The Royal Drummers of Burundi, commonly known in recordings as The Drummers of Burundi, is a percussion ensemble originally from Brundi.
Their performances are a part of ceremonies such as births, funerals, and coronations of mwami (Kings).
Drums, called karyenda, are sacred in Burundi, and represent the mwami, fertility and regeneration.
The Royal Drummers use drums made from hollowed tree trunks covered with animal skins.
In addition to the central drum, called Inkiranya, there are Amashako drums which provide a continuous beat, and Ibishikiso drums, which follow the rhythm established by the Inkiranya.

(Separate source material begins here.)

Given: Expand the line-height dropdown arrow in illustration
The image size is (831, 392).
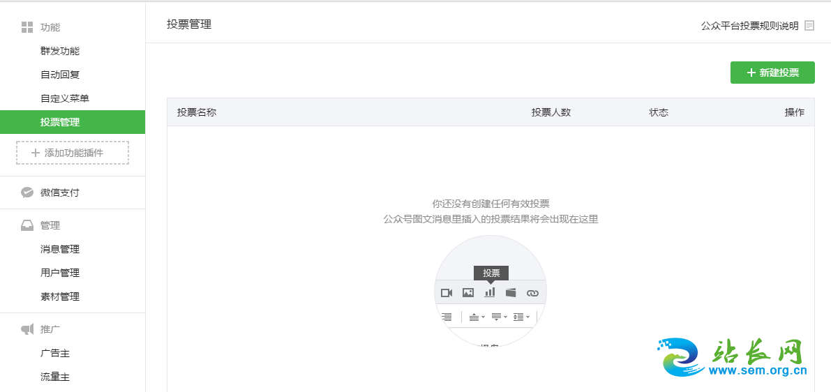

The performance of the Royal Drummers has been the same for centuries, and their techniques and traditions are passed down from father to son.
The members of the ensemble take turns playing the Inkiranya, dancing, resting, and playing the other drums, rotating throughout the show without interruptions.
At the start of their performance, the drummers enter balancing the heavy drums on their heads and singing and playing.
There are some extra members who carry ornamental spears and shields and lead the procession with their dance.
They then perform a series of rhythms, some accompanied by song, and exit the stage the same way, carrying the drums on their heads and playing
Beginning in the 1960s, the Drummers have toured the world.
They have recorded at least three albums; Batimbo in 1991, Real World (retitled Live at Real World in 1993) and The Master Drummers of Burundi (1981 lp, 1994 cd).
They have also appeared on Joni Mitchell’s The Hissing of Summer Lawns’ (1975), on Zimbo, the B-side of the Echo & the Bunnymen 12″ single of The Cutter (1983), and the def Leopard single ‘Rocket.
They have influenced artists such as Adam and the Ants and Bow Wow Wow, and inspired Thomas Brooman to organize the WOMAD festival in 1982, which shaped the burgeoning world music genre.
The Drummers were featured inn Werner Herzog’s film Fitzcarraldo as the “drumming of the bushmen”.